[Your assignment]: Write out every line exactly, from the first line of the records below through the line that contains "Task: Click the EUR currency code in heading".

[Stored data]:
/---
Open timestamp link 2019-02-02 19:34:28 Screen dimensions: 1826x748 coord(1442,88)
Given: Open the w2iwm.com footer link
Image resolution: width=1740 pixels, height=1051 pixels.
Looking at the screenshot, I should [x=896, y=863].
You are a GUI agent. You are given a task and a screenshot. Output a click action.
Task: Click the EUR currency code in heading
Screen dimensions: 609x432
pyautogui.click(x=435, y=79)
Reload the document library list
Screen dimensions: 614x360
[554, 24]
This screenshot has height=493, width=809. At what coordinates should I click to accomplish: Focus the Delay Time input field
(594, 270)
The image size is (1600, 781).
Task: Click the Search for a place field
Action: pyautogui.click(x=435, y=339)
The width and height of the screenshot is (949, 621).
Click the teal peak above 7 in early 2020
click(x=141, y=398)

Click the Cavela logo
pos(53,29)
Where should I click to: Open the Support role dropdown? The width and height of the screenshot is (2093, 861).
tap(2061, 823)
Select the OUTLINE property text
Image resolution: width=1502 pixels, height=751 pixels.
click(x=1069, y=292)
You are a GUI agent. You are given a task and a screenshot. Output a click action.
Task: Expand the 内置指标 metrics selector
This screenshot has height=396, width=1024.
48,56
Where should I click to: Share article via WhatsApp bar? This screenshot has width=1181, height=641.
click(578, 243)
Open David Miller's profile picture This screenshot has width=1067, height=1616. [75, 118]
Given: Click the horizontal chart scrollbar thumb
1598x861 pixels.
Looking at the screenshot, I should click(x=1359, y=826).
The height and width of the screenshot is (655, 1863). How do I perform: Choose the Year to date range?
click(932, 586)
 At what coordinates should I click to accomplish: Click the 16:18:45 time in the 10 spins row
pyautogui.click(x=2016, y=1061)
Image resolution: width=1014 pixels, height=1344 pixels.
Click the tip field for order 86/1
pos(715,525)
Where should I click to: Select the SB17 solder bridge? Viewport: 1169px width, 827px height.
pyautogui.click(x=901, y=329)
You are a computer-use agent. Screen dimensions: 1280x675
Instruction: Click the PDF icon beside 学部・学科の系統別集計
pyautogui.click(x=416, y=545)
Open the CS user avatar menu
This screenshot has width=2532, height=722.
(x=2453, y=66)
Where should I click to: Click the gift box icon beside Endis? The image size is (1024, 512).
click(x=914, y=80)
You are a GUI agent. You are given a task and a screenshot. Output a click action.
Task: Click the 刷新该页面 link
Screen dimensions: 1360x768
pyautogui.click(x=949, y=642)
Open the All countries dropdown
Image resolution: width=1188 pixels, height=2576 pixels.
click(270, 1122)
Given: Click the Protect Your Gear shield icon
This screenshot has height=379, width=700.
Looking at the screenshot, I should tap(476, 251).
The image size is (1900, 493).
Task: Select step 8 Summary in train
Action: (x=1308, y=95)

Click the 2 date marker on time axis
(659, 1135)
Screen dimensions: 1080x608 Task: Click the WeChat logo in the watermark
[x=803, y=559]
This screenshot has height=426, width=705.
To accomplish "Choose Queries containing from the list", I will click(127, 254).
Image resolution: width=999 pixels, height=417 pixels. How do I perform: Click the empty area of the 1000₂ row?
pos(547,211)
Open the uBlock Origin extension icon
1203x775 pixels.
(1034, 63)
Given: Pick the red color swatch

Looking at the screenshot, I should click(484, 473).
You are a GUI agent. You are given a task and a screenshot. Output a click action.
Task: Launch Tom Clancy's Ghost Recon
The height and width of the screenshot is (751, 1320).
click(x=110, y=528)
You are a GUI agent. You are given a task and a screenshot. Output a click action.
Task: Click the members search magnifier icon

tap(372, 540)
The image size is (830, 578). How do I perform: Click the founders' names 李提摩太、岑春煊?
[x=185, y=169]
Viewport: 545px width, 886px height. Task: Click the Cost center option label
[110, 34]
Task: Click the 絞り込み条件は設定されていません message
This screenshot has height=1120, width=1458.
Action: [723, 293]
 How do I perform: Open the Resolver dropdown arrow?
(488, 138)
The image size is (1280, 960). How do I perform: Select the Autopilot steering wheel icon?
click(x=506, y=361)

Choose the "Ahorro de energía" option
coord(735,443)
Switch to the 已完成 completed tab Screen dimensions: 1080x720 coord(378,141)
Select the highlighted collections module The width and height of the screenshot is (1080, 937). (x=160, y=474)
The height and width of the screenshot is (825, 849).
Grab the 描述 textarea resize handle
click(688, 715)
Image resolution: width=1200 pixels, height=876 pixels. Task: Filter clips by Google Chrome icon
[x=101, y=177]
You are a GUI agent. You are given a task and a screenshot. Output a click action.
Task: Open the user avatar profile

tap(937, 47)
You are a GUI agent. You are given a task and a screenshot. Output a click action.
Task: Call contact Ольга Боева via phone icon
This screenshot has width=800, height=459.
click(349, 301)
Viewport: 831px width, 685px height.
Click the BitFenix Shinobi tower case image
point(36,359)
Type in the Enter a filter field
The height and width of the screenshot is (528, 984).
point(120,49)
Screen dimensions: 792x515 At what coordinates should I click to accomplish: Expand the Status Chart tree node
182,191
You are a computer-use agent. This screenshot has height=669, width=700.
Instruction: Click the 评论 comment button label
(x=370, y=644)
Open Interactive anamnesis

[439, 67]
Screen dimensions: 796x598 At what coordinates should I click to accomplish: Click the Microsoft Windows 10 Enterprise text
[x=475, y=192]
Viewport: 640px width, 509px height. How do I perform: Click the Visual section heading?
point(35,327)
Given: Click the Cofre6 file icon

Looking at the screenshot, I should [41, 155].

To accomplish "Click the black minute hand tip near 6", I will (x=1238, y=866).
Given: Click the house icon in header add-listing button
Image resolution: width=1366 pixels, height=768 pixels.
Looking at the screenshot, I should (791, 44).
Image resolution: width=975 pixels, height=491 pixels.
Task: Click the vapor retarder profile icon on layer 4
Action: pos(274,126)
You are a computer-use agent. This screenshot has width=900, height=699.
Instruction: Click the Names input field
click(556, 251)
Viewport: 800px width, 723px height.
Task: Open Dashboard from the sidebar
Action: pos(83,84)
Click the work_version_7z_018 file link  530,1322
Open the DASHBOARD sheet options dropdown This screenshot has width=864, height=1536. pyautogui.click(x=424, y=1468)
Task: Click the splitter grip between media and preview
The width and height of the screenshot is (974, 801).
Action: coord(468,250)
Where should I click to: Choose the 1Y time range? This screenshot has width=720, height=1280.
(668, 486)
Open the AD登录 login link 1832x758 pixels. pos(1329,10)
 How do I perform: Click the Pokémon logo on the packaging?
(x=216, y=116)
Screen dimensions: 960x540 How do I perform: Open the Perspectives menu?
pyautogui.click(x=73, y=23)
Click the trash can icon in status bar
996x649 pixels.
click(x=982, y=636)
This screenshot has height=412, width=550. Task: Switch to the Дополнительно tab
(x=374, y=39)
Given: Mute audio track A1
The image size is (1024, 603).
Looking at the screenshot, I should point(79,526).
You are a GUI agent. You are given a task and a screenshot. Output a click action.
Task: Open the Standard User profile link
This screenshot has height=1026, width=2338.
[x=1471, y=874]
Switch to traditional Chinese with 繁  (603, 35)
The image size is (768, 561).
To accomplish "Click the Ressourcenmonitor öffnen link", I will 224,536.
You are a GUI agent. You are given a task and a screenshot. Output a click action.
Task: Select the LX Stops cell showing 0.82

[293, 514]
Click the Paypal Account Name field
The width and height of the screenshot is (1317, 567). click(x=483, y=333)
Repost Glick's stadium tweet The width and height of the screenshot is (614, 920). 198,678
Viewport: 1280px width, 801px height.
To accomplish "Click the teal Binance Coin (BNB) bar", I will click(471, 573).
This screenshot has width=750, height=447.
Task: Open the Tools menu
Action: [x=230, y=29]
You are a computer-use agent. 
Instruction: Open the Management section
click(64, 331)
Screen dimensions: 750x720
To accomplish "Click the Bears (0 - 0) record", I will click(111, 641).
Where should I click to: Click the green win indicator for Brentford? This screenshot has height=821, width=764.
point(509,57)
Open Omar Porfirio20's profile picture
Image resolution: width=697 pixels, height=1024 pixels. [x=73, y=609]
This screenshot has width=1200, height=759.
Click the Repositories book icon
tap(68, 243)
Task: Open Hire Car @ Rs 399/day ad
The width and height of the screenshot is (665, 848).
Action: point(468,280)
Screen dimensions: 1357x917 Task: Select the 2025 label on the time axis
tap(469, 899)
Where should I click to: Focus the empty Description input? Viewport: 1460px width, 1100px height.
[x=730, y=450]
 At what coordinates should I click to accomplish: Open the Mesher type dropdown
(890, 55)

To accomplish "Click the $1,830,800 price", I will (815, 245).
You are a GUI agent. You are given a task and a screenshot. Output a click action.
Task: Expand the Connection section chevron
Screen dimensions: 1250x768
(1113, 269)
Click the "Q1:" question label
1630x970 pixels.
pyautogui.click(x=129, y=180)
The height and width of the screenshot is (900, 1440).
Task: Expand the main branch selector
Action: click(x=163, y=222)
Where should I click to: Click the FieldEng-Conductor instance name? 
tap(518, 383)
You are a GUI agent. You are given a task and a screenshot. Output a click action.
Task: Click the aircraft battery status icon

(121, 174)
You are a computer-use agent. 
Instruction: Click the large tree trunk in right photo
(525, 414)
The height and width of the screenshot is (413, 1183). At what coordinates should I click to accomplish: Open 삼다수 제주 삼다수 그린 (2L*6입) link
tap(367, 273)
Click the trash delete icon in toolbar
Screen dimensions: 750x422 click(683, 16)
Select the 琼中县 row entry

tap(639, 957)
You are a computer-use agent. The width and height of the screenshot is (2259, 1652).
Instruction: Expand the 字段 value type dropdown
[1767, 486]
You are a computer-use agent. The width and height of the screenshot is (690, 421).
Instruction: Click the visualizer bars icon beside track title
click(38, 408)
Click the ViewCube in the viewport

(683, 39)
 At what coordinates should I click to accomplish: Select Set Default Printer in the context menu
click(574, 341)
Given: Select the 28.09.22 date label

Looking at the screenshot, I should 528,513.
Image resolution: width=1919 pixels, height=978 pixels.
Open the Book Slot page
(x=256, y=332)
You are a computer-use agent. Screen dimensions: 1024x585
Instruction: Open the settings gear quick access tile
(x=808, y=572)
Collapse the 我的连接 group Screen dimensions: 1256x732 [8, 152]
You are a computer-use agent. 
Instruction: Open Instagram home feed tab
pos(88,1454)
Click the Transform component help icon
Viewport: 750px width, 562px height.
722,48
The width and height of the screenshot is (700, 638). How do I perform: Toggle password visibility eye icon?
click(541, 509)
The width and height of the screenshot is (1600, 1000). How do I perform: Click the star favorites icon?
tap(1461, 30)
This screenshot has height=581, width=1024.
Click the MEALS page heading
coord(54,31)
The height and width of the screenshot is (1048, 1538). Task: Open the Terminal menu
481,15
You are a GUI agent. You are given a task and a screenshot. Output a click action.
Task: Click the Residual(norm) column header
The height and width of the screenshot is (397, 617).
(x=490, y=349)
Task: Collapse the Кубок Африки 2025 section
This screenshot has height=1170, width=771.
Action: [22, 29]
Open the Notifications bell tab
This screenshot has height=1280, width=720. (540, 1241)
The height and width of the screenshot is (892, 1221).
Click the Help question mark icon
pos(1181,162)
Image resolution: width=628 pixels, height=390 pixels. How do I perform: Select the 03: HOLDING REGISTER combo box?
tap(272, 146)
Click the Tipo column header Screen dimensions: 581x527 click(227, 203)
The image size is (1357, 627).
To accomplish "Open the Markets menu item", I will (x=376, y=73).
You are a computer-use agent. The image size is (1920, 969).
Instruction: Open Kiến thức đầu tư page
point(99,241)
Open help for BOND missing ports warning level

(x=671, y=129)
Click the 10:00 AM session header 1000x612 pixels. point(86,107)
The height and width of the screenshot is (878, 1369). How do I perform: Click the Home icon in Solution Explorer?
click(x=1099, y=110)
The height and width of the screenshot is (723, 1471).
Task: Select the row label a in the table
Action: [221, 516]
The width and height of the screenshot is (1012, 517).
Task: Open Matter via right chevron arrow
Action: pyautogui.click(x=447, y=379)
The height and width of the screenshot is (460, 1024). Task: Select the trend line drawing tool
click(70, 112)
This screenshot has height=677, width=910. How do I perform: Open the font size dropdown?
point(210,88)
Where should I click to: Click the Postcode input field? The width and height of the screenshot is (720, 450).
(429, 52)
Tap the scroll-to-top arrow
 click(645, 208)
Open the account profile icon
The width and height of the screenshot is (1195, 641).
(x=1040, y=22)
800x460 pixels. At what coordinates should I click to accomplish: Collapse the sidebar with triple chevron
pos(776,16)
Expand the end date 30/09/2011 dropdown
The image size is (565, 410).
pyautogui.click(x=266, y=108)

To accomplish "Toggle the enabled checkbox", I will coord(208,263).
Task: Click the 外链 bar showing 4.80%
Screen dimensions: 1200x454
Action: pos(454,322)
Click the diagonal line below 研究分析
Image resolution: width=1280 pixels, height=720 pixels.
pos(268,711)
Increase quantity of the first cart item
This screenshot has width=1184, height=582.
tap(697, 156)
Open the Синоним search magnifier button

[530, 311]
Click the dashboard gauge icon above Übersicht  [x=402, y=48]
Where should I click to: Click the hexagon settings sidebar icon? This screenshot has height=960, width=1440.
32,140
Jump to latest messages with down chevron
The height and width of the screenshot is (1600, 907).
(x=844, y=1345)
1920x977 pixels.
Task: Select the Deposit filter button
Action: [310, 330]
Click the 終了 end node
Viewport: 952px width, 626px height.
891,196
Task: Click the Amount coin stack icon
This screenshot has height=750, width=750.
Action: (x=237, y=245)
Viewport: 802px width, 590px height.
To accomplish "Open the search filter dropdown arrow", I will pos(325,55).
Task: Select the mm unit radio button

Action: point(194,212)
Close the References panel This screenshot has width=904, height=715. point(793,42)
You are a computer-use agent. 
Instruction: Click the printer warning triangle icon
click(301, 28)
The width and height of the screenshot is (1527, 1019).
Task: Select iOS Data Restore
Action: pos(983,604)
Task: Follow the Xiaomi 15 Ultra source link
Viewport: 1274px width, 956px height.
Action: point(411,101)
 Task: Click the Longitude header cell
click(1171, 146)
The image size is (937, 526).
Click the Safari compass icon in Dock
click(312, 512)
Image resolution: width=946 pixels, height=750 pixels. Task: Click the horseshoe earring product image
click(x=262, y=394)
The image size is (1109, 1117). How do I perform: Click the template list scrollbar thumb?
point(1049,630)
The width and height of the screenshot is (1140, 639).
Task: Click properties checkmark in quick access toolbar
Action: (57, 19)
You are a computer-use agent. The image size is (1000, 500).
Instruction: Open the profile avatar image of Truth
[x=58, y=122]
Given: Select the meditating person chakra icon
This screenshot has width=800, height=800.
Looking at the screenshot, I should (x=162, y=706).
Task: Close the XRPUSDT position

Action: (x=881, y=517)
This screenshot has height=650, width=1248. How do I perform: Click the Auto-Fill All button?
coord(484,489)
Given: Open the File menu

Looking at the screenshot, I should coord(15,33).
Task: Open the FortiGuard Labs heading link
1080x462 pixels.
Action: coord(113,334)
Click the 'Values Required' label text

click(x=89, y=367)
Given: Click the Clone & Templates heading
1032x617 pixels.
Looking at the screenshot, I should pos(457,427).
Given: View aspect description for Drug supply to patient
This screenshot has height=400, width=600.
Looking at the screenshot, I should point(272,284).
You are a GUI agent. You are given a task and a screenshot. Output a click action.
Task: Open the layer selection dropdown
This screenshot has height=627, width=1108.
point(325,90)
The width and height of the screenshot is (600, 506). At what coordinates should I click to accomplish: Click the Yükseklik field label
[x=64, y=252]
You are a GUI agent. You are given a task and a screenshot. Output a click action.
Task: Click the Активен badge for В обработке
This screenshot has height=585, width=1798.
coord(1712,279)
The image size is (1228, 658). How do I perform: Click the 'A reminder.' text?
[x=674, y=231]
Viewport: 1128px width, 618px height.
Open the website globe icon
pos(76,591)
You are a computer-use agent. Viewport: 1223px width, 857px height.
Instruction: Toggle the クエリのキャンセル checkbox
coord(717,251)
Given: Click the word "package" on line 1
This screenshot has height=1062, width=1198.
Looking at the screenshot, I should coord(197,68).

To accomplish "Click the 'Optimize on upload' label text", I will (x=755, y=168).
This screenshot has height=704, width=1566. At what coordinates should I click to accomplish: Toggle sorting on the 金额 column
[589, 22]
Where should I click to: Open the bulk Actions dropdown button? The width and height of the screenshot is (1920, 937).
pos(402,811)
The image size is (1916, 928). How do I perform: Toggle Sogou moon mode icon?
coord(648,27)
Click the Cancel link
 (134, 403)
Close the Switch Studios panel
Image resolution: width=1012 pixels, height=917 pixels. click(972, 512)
\---
[Exercise answer]:
Open timestamp link 2019-02-02 19:34:28 Screen dimensions: 1826x748 coord(1442,88)
Given: Open the w2iwm.com footer link
Image resolution: width=1740 pixels, height=1051 pixels.
Looking at the screenshot, I should [x=896, y=863].
You are a GUI agent. You are given a task and a screenshot. Output a click action.
Task: Click the EUR currency code in heading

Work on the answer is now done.